◆ RECORDS FOR THE TASK
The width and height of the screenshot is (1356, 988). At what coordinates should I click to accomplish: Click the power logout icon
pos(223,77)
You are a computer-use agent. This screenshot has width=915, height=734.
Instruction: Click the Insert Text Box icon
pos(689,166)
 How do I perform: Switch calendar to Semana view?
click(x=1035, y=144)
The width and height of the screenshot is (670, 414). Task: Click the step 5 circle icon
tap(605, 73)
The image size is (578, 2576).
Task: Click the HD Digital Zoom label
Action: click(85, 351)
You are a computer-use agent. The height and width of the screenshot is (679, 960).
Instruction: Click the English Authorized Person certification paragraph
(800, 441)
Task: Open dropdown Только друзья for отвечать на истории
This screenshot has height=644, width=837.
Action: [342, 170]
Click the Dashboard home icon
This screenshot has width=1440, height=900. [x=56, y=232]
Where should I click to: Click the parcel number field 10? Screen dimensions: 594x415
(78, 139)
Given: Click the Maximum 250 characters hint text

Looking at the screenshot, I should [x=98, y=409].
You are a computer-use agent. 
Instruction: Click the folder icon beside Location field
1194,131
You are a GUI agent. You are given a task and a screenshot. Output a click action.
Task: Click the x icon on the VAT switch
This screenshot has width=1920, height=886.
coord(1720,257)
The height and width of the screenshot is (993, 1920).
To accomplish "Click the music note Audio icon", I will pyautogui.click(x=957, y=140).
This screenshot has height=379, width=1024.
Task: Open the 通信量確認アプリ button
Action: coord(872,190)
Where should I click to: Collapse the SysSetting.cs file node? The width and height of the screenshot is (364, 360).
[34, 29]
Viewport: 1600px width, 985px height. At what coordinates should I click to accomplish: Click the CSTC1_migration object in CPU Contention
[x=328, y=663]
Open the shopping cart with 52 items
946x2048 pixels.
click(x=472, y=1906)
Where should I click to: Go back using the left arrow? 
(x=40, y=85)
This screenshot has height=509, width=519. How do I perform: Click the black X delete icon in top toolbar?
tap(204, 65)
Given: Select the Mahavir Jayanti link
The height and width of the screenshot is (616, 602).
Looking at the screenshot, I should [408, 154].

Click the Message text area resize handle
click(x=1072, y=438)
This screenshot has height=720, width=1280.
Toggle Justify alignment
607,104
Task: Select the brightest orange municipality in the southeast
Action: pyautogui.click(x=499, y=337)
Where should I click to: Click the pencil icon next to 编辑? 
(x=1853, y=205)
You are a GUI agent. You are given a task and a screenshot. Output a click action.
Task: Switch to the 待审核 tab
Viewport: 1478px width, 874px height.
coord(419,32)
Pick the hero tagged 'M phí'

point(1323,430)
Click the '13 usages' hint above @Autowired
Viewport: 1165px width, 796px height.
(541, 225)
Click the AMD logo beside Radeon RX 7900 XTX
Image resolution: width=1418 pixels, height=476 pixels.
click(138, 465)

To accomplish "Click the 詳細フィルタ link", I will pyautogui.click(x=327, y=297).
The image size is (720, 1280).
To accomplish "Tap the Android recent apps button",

◆ WORK TO BE COMPLETED
Using the entries above, give the number of lines that carry the string "agent", without anything else.

◆ TASK RESPONSE
5